É difícil apontar com exactidão o instante de uma paixão e de outra. Talvez seja um caso uterino (consta que era um bebé mexido...). Posso dizer que são ambas paixões-amores antigas e nasceram, disso estou certo, na casa da minha avó materna (a Senhora Maria José de Vessadas Salazar Morão de Campos Garcia). Aprendi a ler e escrever com a minha avó antes de entrar para a escola primária e talvez pelos primeiros livros lidos - muitos, por ironia do destino, de viagens, como as Viagens de Gullliver - nasceu-me logo o instinto de ir por aí fora. Enquanto não foi possível ir além dos bairros de Alvalade e das Avenidas Novas zarpava em cargueiros e botes de páginas sublimes como as de As Aventuras de um Rapaz nas Florestas do Amazonas ou Três Homens num Bote. Apontam-me hoje, enquanto autor de livros de viagens, uma propensão para a citação (ou deverei antes dizer, excitação), o que só posso tomar num exercício de auto-análise como um terrível mal de juventude, pois nunca me vi em viagem sem um livro nas mãos ou na cabeça. 

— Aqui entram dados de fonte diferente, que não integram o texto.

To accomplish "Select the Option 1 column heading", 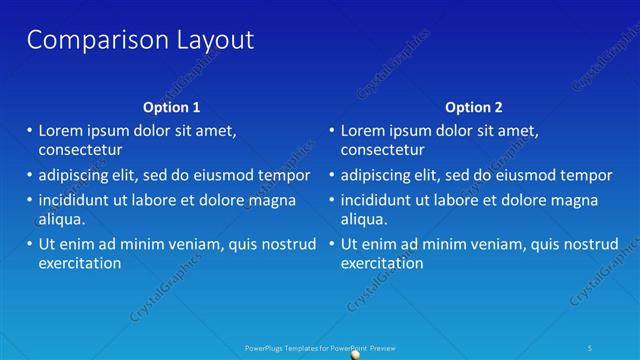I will [x=172, y=107].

O seu último livro Endereço desconhecido foi publicado no Verão passado. Que feedback os leitores têm-lhe transmitido sobre o livro? 
É um livro fora de contexto dos três anteriores que são um misto de reportagem, crónica e narrativa. O Endereço Desconhecido é um conjunto de guiões revistos e aumentados que nasce de uma nova aventura, a de contar histórias para televisão. Digamos que este é outro mundo, onde impera a economia narrativa, a frase curta, directa e informativa, mais distante das minhas simpatias líricas e desabridas. Porque a investigação e os conteúdos reunidos ultrapassaram em larga escala o que foi mostrado na série de 12 episódios (disponível online no site da RTP2, para quem queira conhecer um pouco da História e dos costumes dos membros mais recentes da União Europeia) decidi juntar o material e dar aos meus leitores um outro Tiago, guionista e apresentador de TV. Papel que, de resto, teve continuidade e vai poder ser visto na II série do Endereço Desconhecido, a estrear brevemente na RTP2, esta gravada integralmente no Brasil. 

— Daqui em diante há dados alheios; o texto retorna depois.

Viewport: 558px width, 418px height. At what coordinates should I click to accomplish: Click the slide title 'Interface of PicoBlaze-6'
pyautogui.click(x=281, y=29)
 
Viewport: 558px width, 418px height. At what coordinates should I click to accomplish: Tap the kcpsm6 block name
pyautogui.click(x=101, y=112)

Qual a temática literária e autores que mais lê?
Sou um leitor errante e prisioneiro da inquietação. Tanto leio ensaios a cheirar a mofo sobre alquimistas da Idade Média como as crónicas do Ricardo Araújo Pereira, do Manuel António Pina e do meu querido amigo Baptista-Bastos; contos avulso de russos e latino-americanos (agora, mesmo aqui ao lado, os Contos Reunidos, de Felisberto Hernández, das últimas edições dadas ao prelo pelo meu estimado amigo e grande editor Marcelo Teixeira). Tagore, Neruda, Unamuno, Zambujal, Ernesto Sampaio, Clarice Lispector, Henri Michaux (do Equador), Manuel da Silva Ramos (o mais original romancista português vivo e bem vivo e mal lido) são companheiros frequentes desta viagem das letras e da vida. À Clarice chamo-lhe Mãe, tanto como chamo Pai ao Tagore. Depois há a literatura de viagens, desde as crónicas do Álvaro Velho ao Mendes Pinto ou o Pêro da Covilhã. O Eça, claro, todo,  do romancista ao cronista, mas mais do que tudo o trota-mundos das Notas Contemporâneas.  

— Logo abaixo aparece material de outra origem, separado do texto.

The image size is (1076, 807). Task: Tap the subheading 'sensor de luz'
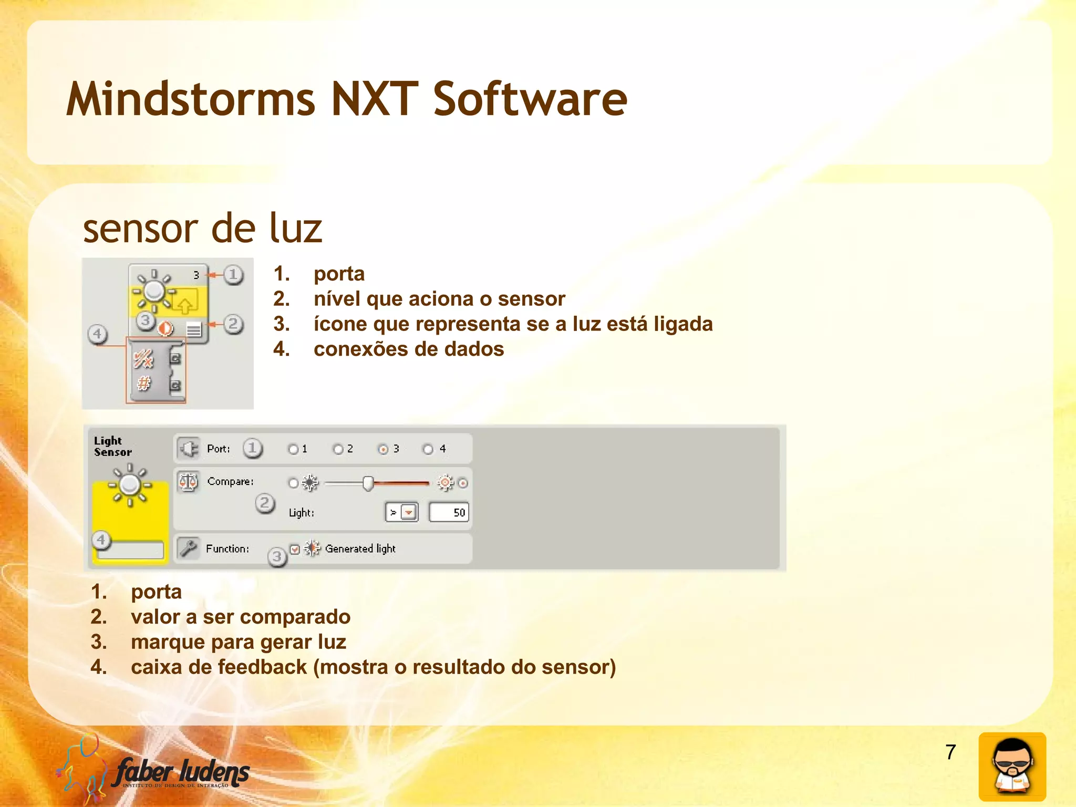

Sobre si, diz que é «o andarilho, ofício nobre a que ninguém reconhece seriedade.» Quer dizer que actualmente ainda existe o estereótipo de que o jornalista que viaja em trabalho, não é levado a sério?
Foi o ilustre galego Camilo José Cela o autor dessa grande máxima profética e intemporal, quando editou a sua demanda de cronista vagabundo e erudito ao serviço de Sua Majestade, el Rey de Espanha. O mesmo autor a dedicar um livro aos inimigos que tanto o ajudaram na carreira, outra frase em que muito me revejo. Vamos lá ver: que jornalista é hoje levado a sério por mais difícil e exigente a sua tarefa? O pivot da TV, o cronista, o repórter, o director da publicação, o freelancer que faz pela vida evitando a corrupção inevitável? Sendo justos com a palavra, em Portugal, o jornalista de viagens é uma raça a par do lince da Malcata - há muitos aspirantes à edição e ao texto, mas jornalistas conheço poucos, e meios onde publicar cada vez menos. É preciso recordar que a escrita de viagens não nasceu com o Gonçalo Cadilhe e tivemos autores extraordinários ao longo da História como o Ramalho Ortigão, o Eça ou o Ferreira de Castro, autores que acasalavam naturalmente os ofícios de escritor e escritor viajante. O escritor é sempre um viajante por condição de ofício.  

Já realizou a sua viagem de sonho ou esta ainda está porvir?
Ainda esta noite fui até Keppler 22b e a noite passada naveguei nos braços da minha mulher que são portos de abrigo e terras-natal. Sonho com a Patagónia, no sentido poético e fatalista do Blaise Cendrars que depois de muito viajar dizia já mais nada lhe convir à sua infinita tristeza. O sonho (em realização) é fazer da viagem (para dentro e para fora) um sentido para a vida. Isso, que dá grandes dores e alegrias, faz-me sentido.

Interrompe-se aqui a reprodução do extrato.